The second of these issues is, however, not exhausted by this reanalysis. CeCR- roots also regardless remain like a suspicious feature of laryngeals in particular: there are no roots in anything like **-sw-, **-dy-, only things like *-h₁w-, *-xy-. One can wonder if *xʷ is maybe only the top of an iceberg, and also a few additional “laryngeals” of this kind (back fricatives that do not get deleted entirely) should be assumed.
But there will be many other options available too, especially with laryngeals other than *x that cannot be easily grounded in direct Anatolian evidence. For very quick offhand speculation for the sake of example… since laryngeals’ presence is in some ways easier to determine than their exact position, and since in particular *-Hy- clusters are often assumed to be subject to metathesis, we could rewrite these as the more typical *-wH-, *-yH-, and simultaneously then rewrite the roots currently reconstructed as *CewH-, *CeyH- as being instead “close-vowel roots” *CuH-, *CiH- (with ablaut only secondarily by analogy).
 Thanks to various members of the Zompist Bulletin Board for a number of discussions on this topic.
 It is true that *h₂e > *a and *h₃e > *o merge often, and conceivably this could even have gone through an early merger of *h₂ and *h₃. But this happens also in the non-satemic Germanic, while failing in the satemic Armenian. The corresponding “centum” merger of *e and *a as distinct from *o also seems to be unattested entirely.
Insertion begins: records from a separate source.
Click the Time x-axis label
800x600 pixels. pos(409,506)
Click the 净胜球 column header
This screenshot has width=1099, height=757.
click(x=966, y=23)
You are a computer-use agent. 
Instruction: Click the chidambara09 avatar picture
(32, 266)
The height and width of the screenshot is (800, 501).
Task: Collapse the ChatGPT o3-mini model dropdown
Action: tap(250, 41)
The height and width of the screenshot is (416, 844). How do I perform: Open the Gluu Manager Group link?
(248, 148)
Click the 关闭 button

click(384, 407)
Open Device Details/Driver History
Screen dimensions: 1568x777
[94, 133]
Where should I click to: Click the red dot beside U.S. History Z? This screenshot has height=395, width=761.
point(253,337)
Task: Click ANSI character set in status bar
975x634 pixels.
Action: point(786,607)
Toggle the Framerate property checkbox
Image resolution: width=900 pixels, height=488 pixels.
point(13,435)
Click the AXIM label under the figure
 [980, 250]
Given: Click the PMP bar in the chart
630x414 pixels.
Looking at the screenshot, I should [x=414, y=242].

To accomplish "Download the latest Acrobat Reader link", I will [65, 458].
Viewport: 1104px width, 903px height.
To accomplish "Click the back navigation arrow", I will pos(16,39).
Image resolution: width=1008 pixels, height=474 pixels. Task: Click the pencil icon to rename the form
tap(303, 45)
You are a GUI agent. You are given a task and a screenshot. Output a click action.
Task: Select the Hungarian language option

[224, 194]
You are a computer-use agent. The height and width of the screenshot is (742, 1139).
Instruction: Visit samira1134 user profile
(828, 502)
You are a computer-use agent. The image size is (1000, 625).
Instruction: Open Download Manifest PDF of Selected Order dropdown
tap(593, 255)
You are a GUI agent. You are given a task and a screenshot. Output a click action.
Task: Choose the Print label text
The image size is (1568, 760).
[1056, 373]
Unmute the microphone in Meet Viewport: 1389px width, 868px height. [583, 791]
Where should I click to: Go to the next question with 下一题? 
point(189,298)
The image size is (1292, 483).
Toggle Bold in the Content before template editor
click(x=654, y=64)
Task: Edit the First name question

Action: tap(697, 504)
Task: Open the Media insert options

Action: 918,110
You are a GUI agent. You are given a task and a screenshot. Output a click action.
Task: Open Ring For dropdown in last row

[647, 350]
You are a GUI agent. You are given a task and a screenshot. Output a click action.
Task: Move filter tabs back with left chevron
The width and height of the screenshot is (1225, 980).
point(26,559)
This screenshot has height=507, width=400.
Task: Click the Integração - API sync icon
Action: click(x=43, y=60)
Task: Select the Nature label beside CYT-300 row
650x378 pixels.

 The same could be asked of *h₃ as *ɣ too, but there happens to be a very easy answer here — just identify “missing” *ɣ́ and *ɣʷ with the semivowels *y and *w, or at least assume that the fricatives merged with the semivowels at some early stage.
 The situation for palatalized velars seems similar, but the controversy over if if *ḱ was [kʲ], or if *ḱ *k were perhaps instead [k q], makes this question harder to survey.
 How these cases have come about seems harder to figure out from just general principles. Some hypotheses I can think of would be asymmetric debuccalization, i.e. *x ≡ but *xʷ > hʷ; and later secondary lenition, such as *q > χ or *ɸ > x, some time after the introduction of contrastive labialization. Loanword phonemes could be involved, too: for a not quite exact parallel, Udmurt has /k kʷ/ natively (the latter is usually, but IMO unconvincingly, analyzed as a cluster) versus /x/ only in recent loans from Russian.
 He also refers to the same typological sound inventory argument as I do, but working with an earlier stage of PHOIBLE, he only gets together 25 examples of symmetric /k kʷ x xʷ/ versus 11 of asymmetric /k kʷ x/.
 The other *H + glide clusters come in at *h₁w at 7 + 4, *h₁y at 1 + 1–5 (with lots of cases where it seems to be unclear if *y is a part of the root that gets deleted, or a widespread suffix), *xy at 0 + 1–6, *h₃w at 2 + 2, *h₃y at 1 + 0. All *H + liquid or *H + nasal clusters occur initially only, with *xm- the most common at 7 examples. Other *Cw clusters are likewise root-initial only: *sw- 21 (in this position more common than alleged *xw, but not altogether), *tw- 8, *dʰw- 7, *dw- 5, *ḱw- 5, *ǵʰw- 3–4, *ǵw- 1–2.